Anche l’ergonomia necessita di un po’ di assuefazione: la prima impressione è di una moto un po’ larga tra le gambe, specialmente in piedi, ma probabilmente questo deriva soprattutto dal paragonarla alle enduro competizione, categoria a cui questa moto magari a volte dà l’impressione di appartenere, ma che non è la sua.

Certo, l’altezza sella non facilita il compito per chi non è un giocatore di pallacanestro, ma questo, anche se forse è più facile a dirsi che a farsi, è un problema solo da fermi: in movimento il bilanciamento è perfetto, tanto da seduti che in piedi.

Volendo, per chi è alto, un manubrio con piega più alta sarebbe gradito per la guida in piedi, ma si può facilmente ovviare con dei risers.

La giornata davvero molto calda, stabilmente oltre i 34° ha reso un po’ fastidioso a bassa velocità il calore proveniente dai radiatori, con l’elettroventola spesso in funzione. Ricordiamo però che le nostre erano condizioni limite, con parecchi minuti passati a bassa velocità per esigenze fotografiche.

La strumentazione:

la moto della nostra prova è equipaggiata con un formidabile Garmin 276 Cx che ci manca solo che prenda Netflix e faccia il caffè, poi fa davvero tutto!   Appena acceso forse mette un pò in imbarazzo per il fatto che ormai siamo abituati ai touch screen, ma poi presa la mano, diventa facilissimo da utilizzare. Un pregio e un difetto ? Il display è maestoso, la lettura avviene in qualunque condizione di luce, ma è un tantino grande. Per agganciarlo al manubrio abbiamo usato una staffa Twalcom semplicissima nel montaggio quanto robusta. Il navigatore che è di dimensioni ragguardevoli è divenuto un corpo unico tanto è la robustezza di questa staffa. Altra peculiarità  è la possibilità di avere un numero infinito di posizioni. Ma di questi aspetti approfondiremo nei prossimi articoli.
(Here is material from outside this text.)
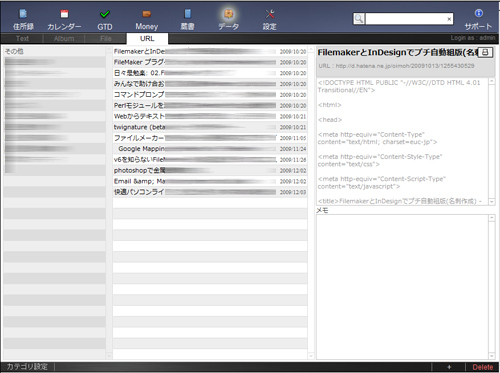
Task: Open the 設定 tools icon
Action: click(x=270, y=14)
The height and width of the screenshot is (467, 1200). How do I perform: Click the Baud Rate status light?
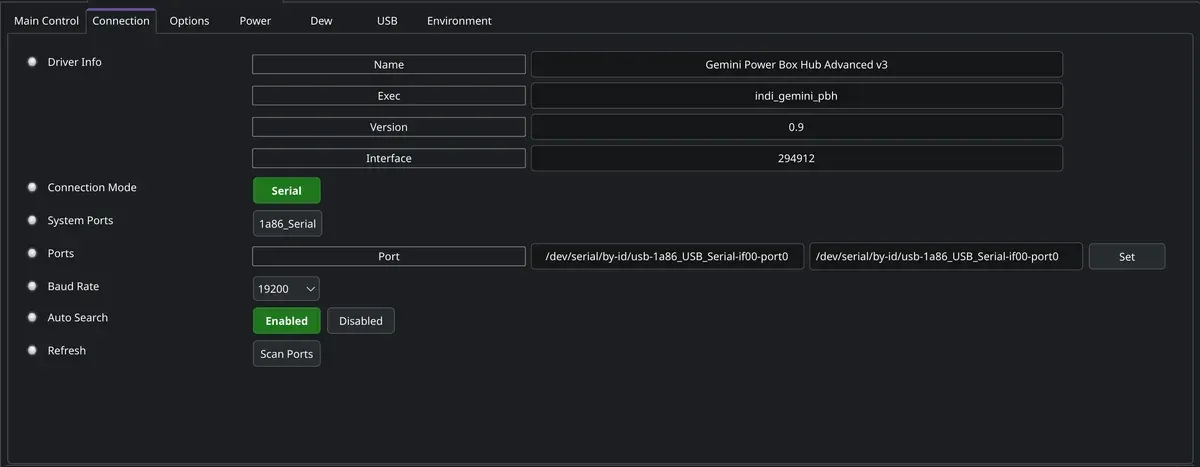click(x=32, y=287)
Quella di serie dell’Husqvarna è molto semplice e pragmatica, uguale a quella dei modelli enduro competizione. Per chi scrive va benissimo: c’è tutto quel che serve, forse però qualcuno un po’ più esigente potrebbe desiderare qualcosa di un po’ più appagante.

Ritorniamo al comportamento dinamico: il telaio non ha evidenziato il minimo problema, anzi! Estremamente stabile e maneggevole, denota la sua origine corsaiola: è infatti praticamente lo stesso delle moto che corrono e dominano alla Dakar, come dire che occorre ben altro per metterlo in crisi, e neanche alla Dakar ci riescono, probabilmente!

Sulle sospensioni vorremmo prendere ancora un po’ di confidenza per esprimere un giudizio, il primo non è del tutto entusiasta sulla forcella, soprattutto come taratura, più che come materiali. Va da sè che magari con qualche “click” la situazione varierà radicalmente: vi faremo sapere.

Abbiamo appena cominciato la nostra prova e non vediamo l’ora di proseguirla, pregustando tutte le strade dove intendiamo portarla. Che ne dite: vogliamo considerarlo un segno positivo del nostro primo contatto con l’Husqvarna 701?